Aus welchen Teilen der Welt hat der Wind wohl ihre Vorfahren auf diese Insel gebracht? Diesen üppig grün bewachsenen Vulkanfelsen, wo sich sogar Regen warm anfühlt? Mir, dem Nordeuropäer, kommt das immer noch unwirklich vor. Sie lacht nur. „Ho'o kaumaha - mach dir keine Sorgen, ein dunkler Himmel bedeutet nicht gleich Kälte.“ Ja, selbst der schwarze Lavaboden ist hier stellenweise von innen her warm. Sie denkt so unbefangen, verfängt sich nicht in Zweifeln, etwas, dass mir immer wieder passiert.
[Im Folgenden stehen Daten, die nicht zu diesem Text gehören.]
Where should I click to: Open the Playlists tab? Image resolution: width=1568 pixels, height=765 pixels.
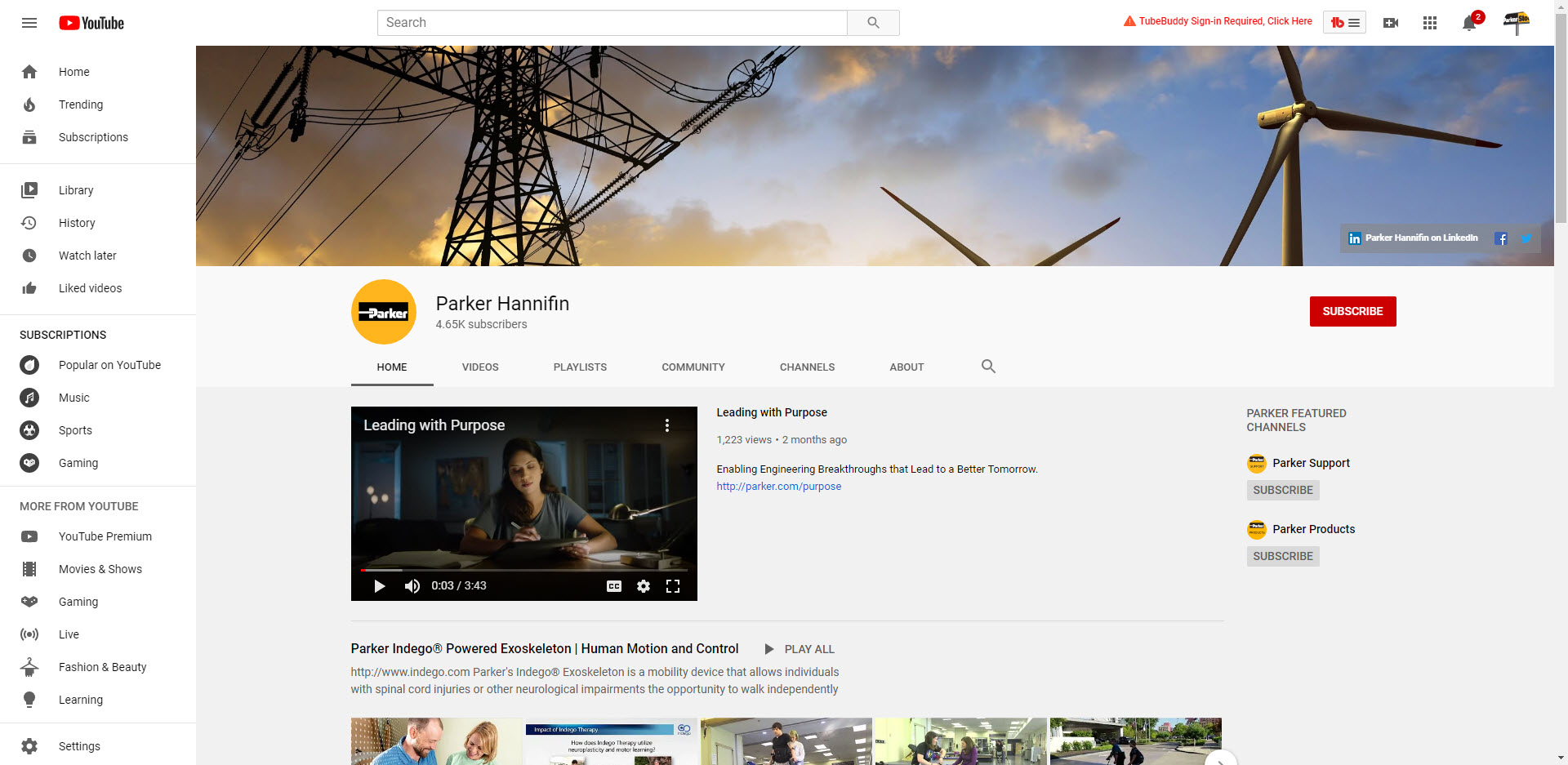point(580,367)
Wärme erfüllt gleichfalls die Herzen aller Menschen, ihre Musik, vollmundig und betörend wie Wein. Ihre Sprache fasziniert mich, ist unsere Brücke zum Gleichklang der Gefühle. Endlich finde ich Verständnis und Frieden. Wir bewundern den täglichen Regenbogen, die Wärme, die wir uns schenken, sauge ich förmlich in mich ein, um all die Verluste der letzten Jahre auszugleichen. Es wird mir gegeben, nicht hinterrücks genommen.
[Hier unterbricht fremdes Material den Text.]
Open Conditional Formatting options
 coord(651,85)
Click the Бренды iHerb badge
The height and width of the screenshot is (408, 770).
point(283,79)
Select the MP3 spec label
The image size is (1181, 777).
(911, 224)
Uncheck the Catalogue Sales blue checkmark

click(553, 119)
Wir sammeln weiße Korallenkiesel, arrangieren die Steine zu Buchstaben, auf schwarzem, nun festem Lavastrom. Ku'una - es ist eine Tradition von Verliebten. Ihre Augen: Kann Dunkles dermaßen hell glänzen? Nieselregen steigt als Dampf von warmen Steinen empor, umschmeichelt uns, ganz sanft. Sie singt „hele au i Kaleponi“, nein - sie wird ihre Heimat nie verlassen. Auch ich, der durch Untreue verletzte Ruhelose, werde niemals nach Kalifornien zurückkehren. Zuviel Kälte habe ich in einem Jahr dort erlebt. Wie viel Zeit ist verflossen, seit ich von dort hier angekommen bin? Inzwischen hat dies keine Bedeutung mehr. Es zählt lediglich unser Zusammensein, nur aloha 'âina - die Liebe zum Land, zu uns, der zusammen erlebten Natur.
Jetzt ist alles anders. Wie viel Zeit bleibt noch, für uns?
Hinter dem Fenster schwanken Bananenblätter im Wind. Als wäre es weißes Wachs, schimmern Blüten an einem Pagodenbaum im warmen Licht des Morgens. Alles scheint hier warm zu sein, der Wind, das monoton wogende Meer, die braune Haut der Menschen. Aber diese Hand hier wird kälter, trotz meiner Tränen, die ihr keine Wärme mehr spenden können.